"Cedar Creek" Charlie Fields

This file submitted by Susan Lloyd and Chris Stallard



Note from Susan Lloyd:

These are a few photo's of my grandfather Charlie Fields and his house which was painted in polka dots and red white and blue stripes. The house was located on Big Cedar Creek which is now owned by the Fergusons. Charlie Fields was born in 1883 and died in 21 Dec 1966. He is buried at Russell Memorial Cemetery in Lebanon. His parents were William Fields and Sarah "Dealie" Warrick. Charlie was a very popluar man. Many of his items are currently in the Museum of Appalachia in Norris, Tenn.

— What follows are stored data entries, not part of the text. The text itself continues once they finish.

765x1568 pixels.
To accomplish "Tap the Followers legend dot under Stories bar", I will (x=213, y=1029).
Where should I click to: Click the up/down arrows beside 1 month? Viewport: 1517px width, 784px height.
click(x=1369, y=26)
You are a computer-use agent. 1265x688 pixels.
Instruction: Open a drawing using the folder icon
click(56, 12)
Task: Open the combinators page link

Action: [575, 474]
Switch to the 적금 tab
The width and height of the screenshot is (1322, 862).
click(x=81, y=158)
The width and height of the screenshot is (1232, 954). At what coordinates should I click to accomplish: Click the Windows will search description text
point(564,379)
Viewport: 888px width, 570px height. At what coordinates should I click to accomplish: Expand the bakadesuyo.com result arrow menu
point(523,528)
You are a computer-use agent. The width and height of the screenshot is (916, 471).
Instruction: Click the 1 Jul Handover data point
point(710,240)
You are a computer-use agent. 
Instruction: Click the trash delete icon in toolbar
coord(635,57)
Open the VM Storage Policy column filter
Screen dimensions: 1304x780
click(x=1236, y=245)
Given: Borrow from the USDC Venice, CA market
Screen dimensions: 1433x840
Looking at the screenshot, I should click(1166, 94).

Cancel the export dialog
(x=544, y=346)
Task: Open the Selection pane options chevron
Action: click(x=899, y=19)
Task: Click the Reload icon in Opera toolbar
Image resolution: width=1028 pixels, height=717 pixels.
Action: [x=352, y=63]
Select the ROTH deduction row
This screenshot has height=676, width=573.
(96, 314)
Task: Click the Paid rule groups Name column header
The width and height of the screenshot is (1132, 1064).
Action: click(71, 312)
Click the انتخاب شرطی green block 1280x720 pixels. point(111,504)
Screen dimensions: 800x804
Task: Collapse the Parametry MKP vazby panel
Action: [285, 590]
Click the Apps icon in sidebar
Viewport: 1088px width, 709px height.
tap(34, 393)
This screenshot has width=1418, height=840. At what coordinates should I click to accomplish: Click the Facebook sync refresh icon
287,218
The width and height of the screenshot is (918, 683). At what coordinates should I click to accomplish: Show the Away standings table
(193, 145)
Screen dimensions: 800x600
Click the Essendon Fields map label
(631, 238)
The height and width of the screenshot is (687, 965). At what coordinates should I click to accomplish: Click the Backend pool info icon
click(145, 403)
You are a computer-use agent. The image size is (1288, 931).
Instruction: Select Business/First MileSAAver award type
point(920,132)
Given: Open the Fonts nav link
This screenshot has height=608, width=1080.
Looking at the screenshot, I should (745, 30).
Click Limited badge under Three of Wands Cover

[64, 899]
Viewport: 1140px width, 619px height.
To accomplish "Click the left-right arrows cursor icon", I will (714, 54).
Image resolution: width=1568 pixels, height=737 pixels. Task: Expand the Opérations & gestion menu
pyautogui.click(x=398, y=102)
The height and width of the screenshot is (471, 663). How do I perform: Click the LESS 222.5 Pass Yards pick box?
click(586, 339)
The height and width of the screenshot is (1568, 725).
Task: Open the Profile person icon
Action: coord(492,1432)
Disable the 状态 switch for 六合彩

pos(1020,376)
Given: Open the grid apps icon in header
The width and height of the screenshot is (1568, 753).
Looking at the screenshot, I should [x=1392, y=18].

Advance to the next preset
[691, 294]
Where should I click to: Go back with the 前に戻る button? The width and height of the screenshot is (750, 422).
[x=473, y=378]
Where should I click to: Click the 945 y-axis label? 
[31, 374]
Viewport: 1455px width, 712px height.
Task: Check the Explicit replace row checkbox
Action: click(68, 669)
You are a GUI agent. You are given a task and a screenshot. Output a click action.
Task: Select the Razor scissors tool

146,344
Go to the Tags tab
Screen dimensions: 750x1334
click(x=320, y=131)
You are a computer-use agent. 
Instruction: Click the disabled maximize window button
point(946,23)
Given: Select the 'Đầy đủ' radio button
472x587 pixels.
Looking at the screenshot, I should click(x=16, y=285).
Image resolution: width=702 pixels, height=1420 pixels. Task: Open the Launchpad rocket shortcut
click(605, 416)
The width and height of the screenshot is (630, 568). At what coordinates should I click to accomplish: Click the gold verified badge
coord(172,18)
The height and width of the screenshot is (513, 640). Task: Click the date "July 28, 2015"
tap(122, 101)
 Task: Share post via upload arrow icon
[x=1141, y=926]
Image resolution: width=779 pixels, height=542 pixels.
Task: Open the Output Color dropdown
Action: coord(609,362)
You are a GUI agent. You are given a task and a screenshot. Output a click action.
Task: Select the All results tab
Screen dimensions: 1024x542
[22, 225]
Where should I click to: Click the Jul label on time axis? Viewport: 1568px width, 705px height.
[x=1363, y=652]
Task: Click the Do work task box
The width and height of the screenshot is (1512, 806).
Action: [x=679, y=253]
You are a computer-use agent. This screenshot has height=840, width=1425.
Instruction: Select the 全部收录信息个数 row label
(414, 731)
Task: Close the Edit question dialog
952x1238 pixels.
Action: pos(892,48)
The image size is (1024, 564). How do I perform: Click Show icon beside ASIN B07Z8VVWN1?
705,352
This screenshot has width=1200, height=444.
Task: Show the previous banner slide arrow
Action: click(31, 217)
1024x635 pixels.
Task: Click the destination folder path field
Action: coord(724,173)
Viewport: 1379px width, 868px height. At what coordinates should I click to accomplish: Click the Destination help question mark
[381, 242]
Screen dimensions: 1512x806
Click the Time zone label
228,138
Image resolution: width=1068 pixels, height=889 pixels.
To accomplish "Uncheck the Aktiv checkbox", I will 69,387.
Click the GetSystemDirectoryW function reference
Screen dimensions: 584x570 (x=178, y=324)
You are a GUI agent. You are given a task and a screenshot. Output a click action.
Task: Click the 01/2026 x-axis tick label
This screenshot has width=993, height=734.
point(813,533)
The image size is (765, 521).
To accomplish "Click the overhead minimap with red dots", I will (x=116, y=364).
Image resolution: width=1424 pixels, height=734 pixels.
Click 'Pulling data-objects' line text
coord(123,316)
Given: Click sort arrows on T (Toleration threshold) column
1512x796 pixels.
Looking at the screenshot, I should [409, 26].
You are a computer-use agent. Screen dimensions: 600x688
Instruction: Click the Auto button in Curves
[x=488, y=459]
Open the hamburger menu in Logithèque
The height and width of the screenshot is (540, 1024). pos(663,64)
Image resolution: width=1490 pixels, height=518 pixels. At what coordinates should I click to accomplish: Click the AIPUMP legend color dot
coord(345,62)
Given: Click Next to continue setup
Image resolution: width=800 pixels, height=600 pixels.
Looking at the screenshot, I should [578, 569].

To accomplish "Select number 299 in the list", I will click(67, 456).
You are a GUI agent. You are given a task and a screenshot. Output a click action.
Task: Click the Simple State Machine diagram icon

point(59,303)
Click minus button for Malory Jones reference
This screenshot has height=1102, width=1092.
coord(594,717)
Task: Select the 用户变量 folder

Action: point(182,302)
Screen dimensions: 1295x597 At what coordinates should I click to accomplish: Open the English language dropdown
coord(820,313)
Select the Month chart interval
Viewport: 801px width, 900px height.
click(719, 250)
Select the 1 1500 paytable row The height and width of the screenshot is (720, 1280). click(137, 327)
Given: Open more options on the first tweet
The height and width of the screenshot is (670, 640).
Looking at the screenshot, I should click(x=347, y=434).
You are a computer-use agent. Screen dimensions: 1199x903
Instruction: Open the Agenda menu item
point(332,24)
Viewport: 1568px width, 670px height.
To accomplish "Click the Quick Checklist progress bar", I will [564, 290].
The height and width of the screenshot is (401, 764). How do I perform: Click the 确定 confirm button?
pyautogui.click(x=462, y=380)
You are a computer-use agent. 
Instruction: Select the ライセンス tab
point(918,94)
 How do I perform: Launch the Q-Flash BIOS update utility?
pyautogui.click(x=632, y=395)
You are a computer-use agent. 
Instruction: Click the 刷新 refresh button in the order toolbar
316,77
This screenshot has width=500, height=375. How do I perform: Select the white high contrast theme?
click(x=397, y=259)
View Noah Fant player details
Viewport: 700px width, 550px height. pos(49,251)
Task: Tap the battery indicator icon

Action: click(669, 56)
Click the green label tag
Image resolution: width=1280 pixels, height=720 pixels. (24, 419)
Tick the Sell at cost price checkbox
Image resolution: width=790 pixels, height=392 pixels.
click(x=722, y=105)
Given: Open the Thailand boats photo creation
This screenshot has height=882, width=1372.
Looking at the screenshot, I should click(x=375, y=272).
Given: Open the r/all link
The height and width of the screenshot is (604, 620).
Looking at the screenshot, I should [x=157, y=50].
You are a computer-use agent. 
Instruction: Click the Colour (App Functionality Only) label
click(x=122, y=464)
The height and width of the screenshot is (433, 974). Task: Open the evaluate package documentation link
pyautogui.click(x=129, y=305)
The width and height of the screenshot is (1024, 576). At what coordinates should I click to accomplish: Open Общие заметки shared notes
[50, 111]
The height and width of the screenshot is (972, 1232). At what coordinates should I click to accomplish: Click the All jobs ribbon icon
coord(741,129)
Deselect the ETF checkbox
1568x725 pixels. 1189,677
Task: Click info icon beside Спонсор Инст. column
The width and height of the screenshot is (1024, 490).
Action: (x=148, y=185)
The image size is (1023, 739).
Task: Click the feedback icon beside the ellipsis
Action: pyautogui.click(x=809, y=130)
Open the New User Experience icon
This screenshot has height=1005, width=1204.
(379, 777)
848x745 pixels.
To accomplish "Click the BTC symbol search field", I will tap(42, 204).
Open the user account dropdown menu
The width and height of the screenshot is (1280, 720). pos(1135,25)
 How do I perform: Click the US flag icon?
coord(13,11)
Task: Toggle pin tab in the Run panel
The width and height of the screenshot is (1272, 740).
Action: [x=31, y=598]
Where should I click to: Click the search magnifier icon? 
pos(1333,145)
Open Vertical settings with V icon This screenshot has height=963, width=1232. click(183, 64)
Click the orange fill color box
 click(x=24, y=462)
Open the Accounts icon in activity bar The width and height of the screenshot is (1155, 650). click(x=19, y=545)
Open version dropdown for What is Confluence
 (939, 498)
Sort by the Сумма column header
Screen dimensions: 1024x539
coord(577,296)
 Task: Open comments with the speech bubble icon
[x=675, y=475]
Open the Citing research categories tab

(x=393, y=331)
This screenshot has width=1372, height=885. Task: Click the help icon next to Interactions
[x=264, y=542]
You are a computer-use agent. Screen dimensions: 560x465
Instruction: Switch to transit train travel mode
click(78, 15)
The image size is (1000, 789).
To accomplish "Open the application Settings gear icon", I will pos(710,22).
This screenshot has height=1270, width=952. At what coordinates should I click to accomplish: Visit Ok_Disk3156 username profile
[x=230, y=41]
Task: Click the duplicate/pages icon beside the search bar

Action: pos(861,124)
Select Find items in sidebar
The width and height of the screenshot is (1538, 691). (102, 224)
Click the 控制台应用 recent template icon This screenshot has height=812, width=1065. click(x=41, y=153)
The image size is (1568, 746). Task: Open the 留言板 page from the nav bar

An Additional Note From Chris Stallard:

We went to the Ferguson/Fields reunion and stopped to visited Charlie around 1950 and took this photo of his house in black and white (Note: Both Chris & Susan sent copies of the second black & white photo of the house). I have one in color after the house is deteriorating and about gone, but I wanted to send the one which showed the ferris wheel and things outside. He greeted us at the swinging bridge in his polka-dotted clothes and shoes and took us inside the house and showed us around. He had beehives outside and had drilled holes so the bees could come inside, where he had them covered with glass, and he could watch them at work. He told us he never took the honey because they worked too hard to make it. Soon after his mother died was when he began painting the house in mostly red, white and blue with polka-dotted designs. He painted the tin roof, the window frames and the chimney. Inside he painted the walls, floors, ceilings, doors. There were bright stripes and squiggles and wavy lines and squares filled with mostly polka-dotted designs. He truly was an "American Folk Artist". You wouldn't understand unless you had seen the house inside and outside. If anyone has other photo's would love to have copies, also of the rest of the family.